Les garde-fous, que préconise l'auteur du rapport face à ces risques, sont dérisoires. Il prône par exemple la création d'un "bon d'achat" d'une complémentaire pour ceux qui n'auraient pas les moyens de s'offrir les tarifs des assurances complémentaires. Et il précise que "chaque assurance complémentaire est libre de fixer le prix de ses contrats.(...) Mais, pour le contrat type de base, les principes fondamentaux d'éthique assurantielle doivent être respectés: non-sélection des risques, non-majoration pour état de santé, absence de période probatoire..."

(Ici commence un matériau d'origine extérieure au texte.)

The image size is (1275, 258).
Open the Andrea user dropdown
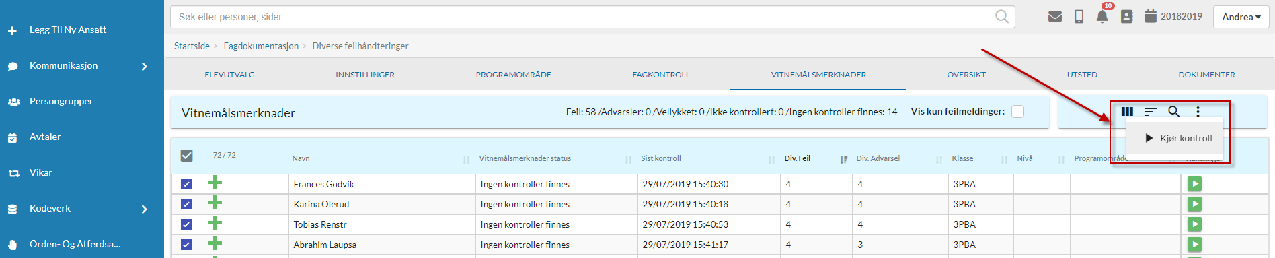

Qui va croire que les compagnies d'assurance respecteront ce voeu pieux? En tout cas, pas l'auteur du rapport. Devinant que les compagnies taxeront par exemple les personnes âgées, il veut les autoriser à le faire, mais sans excès: "Il serait souhaitable de préciser que le tarif des personnes âgées ne peut être supérieur de X% au tarif moyen et qu'à l'inverse celui des jeunes ne pourrait être inférieur de Y% au tarif moyen."

Demander à une entreprise capitaliste de ne pas faire le profit maximum, même sur la santé et la dignité humaine, est une absurdité.

Comme pour les retraites, il faut défendre le droit à la santé pour tous et imposer le retrait des plans du gouvernement.